- _Job_
Reproduce every one of the records below word for word, keeping each line as it stands.

Rows showing where targets appear:
= = = = =

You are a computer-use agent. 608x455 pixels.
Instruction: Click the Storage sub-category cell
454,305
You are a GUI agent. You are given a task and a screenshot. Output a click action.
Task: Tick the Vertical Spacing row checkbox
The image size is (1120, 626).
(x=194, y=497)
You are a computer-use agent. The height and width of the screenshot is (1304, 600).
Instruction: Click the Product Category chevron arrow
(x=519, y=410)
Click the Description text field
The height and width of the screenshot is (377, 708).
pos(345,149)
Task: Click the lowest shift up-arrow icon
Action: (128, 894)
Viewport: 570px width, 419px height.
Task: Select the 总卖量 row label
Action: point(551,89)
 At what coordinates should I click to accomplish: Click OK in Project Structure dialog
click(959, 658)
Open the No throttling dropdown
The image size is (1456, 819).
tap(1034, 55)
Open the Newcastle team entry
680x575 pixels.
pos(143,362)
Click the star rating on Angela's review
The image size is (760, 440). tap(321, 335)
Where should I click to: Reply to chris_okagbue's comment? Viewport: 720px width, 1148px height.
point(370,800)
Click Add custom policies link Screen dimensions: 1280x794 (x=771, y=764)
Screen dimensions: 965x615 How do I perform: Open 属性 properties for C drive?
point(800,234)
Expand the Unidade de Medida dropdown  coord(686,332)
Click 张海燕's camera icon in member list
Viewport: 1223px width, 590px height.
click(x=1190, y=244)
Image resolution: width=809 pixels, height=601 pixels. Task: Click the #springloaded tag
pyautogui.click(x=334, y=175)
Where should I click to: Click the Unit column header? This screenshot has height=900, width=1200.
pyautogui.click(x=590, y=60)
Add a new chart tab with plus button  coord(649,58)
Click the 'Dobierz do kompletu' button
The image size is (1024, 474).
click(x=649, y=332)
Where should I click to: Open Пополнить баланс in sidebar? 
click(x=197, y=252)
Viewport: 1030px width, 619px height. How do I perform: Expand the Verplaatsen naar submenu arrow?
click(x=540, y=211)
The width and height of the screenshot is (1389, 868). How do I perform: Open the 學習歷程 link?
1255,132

= = = = =

- _Result_
You are a computer-use agent. 608x455 pixels.
Instruction: Click the Storage sub-category cell
454,305
You are a GUI agent. You are given a task and a screenshot. Output a click action.
Task: Tick the Vertical Spacing row checkbox
The image size is (1120, 626).
(x=194, y=497)
You are a computer-use agent. The height and width of the screenshot is (1304, 600).
Instruction: Click the Product Category chevron arrow
(x=519, y=410)
Click the Description text field
The height and width of the screenshot is (377, 708).
pos(345,149)
Task: Click the lowest shift up-arrow icon
Action: (128, 894)
Viewport: 570px width, 419px height.
Task: Select the 总卖量 row label
Action: point(551,89)
 At what coordinates should I click to accomplish: Click OK in Project Structure dialog
click(959, 658)
Open the No throttling dropdown
The image size is (1456, 819).
tap(1034, 55)
Open the Newcastle team entry
680x575 pixels.
pos(143,362)
Click the star rating on Angela's review
The image size is (760, 440). tap(321, 335)
Where should I click to: Reply to chris_okagbue's comment? Viewport: 720px width, 1148px height.
point(370,800)
Click Add custom policies link Screen dimensions: 1280x794 (x=771, y=764)
Screen dimensions: 965x615 How do I perform: Open 属性 properties for C drive?
point(800,234)
Expand the Unidade de Medida dropdown  coord(686,332)
Click 张海燕's camera icon in member list
Viewport: 1223px width, 590px height.
click(x=1190, y=244)
Image resolution: width=809 pixels, height=601 pixels. Task: Click the #springloaded tag
pyautogui.click(x=334, y=175)
Where should I click to: Click the Unit column header? This screenshot has height=900, width=1200.
pyautogui.click(x=590, y=60)
Add a new chart tab with plus button  coord(649,58)
Click the 'Dobierz do kompletu' button
The image size is (1024, 474).
click(x=649, y=332)
Where should I click to: Open Пополнить баланс in sidebar? 
click(x=197, y=252)
Viewport: 1030px width, 619px height. How do I perform: Expand the Verplaatsen naar submenu arrow?
click(x=540, y=211)
The width and height of the screenshot is (1389, 868). How do I perform: Open the 學習歷程 link?
1255,132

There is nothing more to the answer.